Summary information and primary citation
- PDB-id
- 4kis; SNAP-derived features in text and JSON formats;
DNAproDB
- Class
- recombination-DNA
- Method
- X-ray (3.2 Å)
- Summary
- Crystal structure of a lsr-DNA complex
- Reference
- Rutherford K, Yuan P, Perry K, Sharp R, Van Duyne GD (2013): "Attachment site recognition and regulation of directionality by the serine integrases." Nucleic Acids Res., 41, 8341-8356. doi: 10.1093/nar/gkt580.
- Abstract
- Serine integrases catalyze the integration of bacteriophage DNA into a host genome by site-specific recombination between 'attachment sites' in the phage (attP) and the host (attB). The reaction is highly directional; the reverse excision reaction between the product attL and attR sites does not occur in the absence of a phage-encoded factor, nor does recombination occur between other pairings of attachment sites. A mechanistic understanding of how these enzymes achieve site-selectivity and directionality has been limited by a lack of structural models. Here, we report the structure of the C-terminal domains of a serine integrase bound to an attP DNA half-site. The structure leads directly to models for understanding how the integrase-bound attP and attB sites differ, why these enzymes preferentially form attP × attB synaptic complexes to initiate recombination, and how attL × attR recombination is prevented.
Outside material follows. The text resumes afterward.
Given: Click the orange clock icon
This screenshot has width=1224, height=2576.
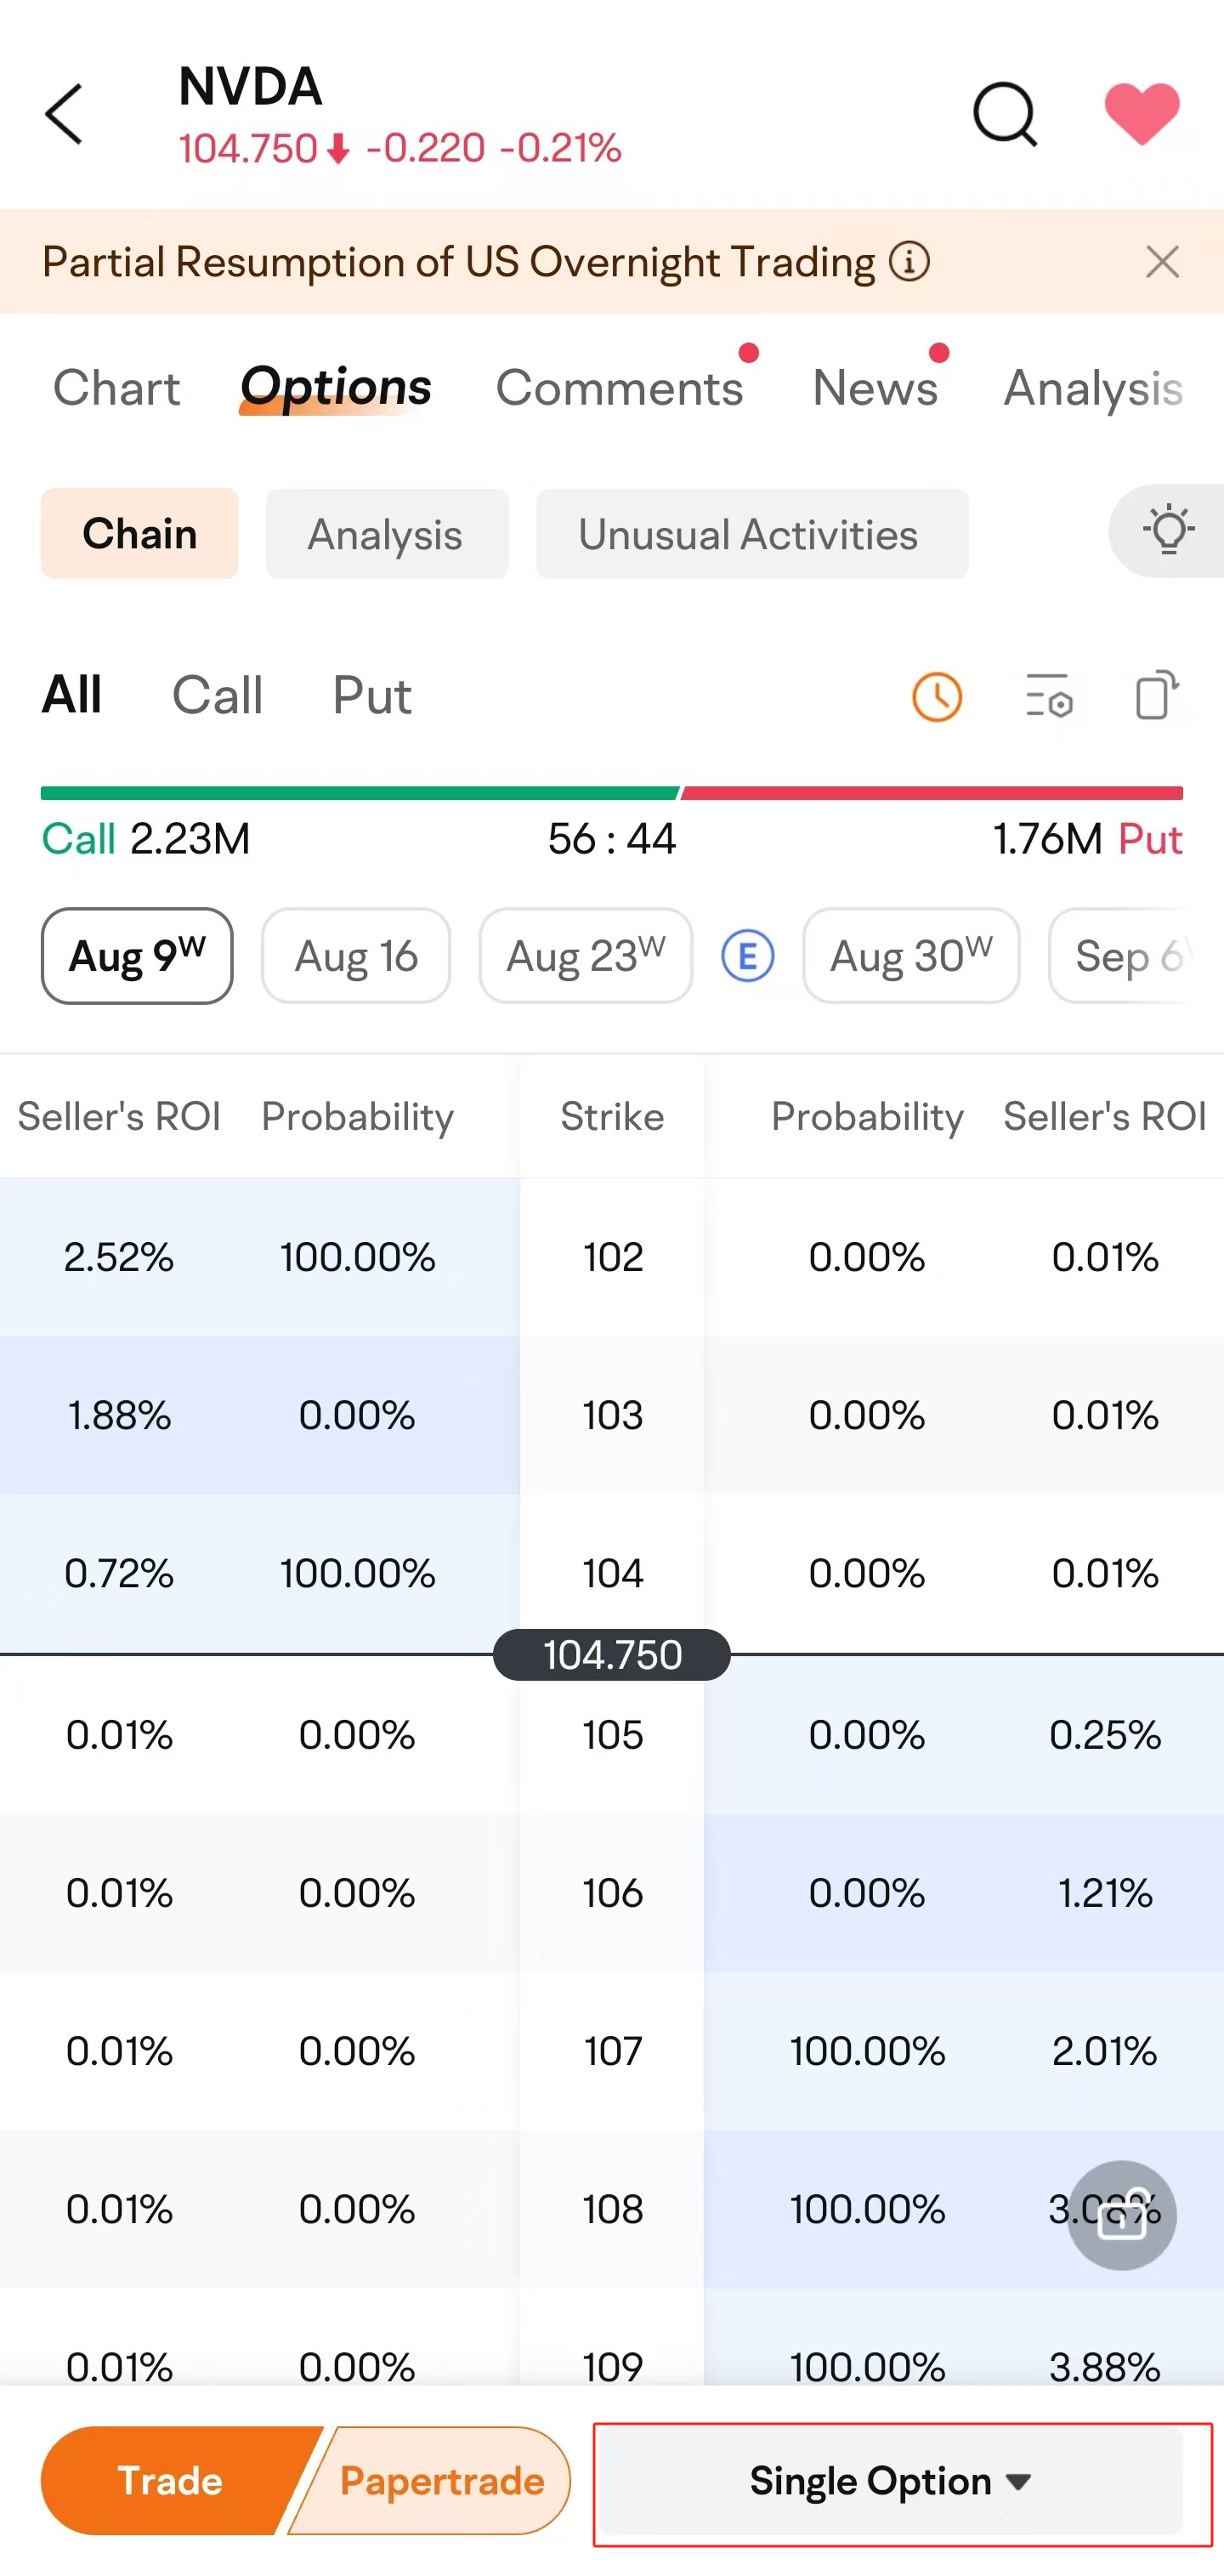Looking at the screenshot, I should [937, 696].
In these models, different domain organizations on attP vs. attB half-sites allow attachment-site specific interactions to form between integrase subunits via an unusual protruding coiled-coil motif. These interactions are used to preferentially synapse integrase-bound attP and attB and inhibit synapsis of integrase-bound attL and attR. The results provide a structural framework for understanding, testing and engineering serine integrase function.